Sam nodded slightly. That desperate, hostile alertness didn't leave
his dark, hard face.

Mondrick
stopped before the waiting photographers, under the plane's long
wing. Flashbulbs flickered in the windy gloom as he waited for the
younger men to close in beside him and set down the heavy box. Barbee
studied his face, revealed by the pitiless flashes.

Mondrick,
he saw, was a shattered man. Sam and Nick and Rex were tough. That
burden of dread, whatever its origin, had merely drawn and sobered
and hardened them. But Mondrick was broken.

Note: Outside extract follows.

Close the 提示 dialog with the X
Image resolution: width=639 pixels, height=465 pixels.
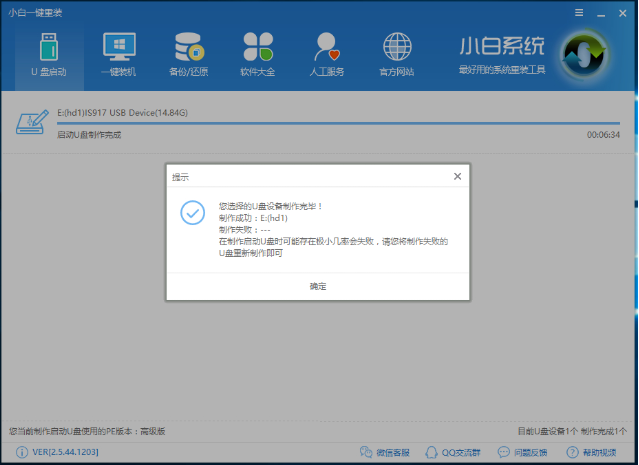pyautogui.click(x=457, y=176)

His weary, unsteady
gesture betrayed nerves worn beyond the point of failure, and his
sagging face was haunted.

"Gentlemen,
thank you for waiting."

His
voice was low and hoarse, ragged. Dazzled from the flashbulbs, his
sunken eyes roved fearfully across the faces before him and flickered
apprehensively toward the waiting people beyond the two policemen,
outside the terminal building. He must have seen his
blind wife there, standing a little apart with her tawny dog, but he
ignored her. He glanced back at his three companions around the heavy
box, as if for reassurance.

"Your
wait will prove worthwhile, because"—and it seemed to
Barbee that his rasping voice was desperately hurried, as if he were
somehow fearful of being stopped—"because we have
something to tell mankind." He caught a gasping breath. "A
dreadful warning, gentlemen, that has been hidden and buried and
suppressed, for the most wicked ends."

He
gestured, with the jerky stiffness of desperate tension.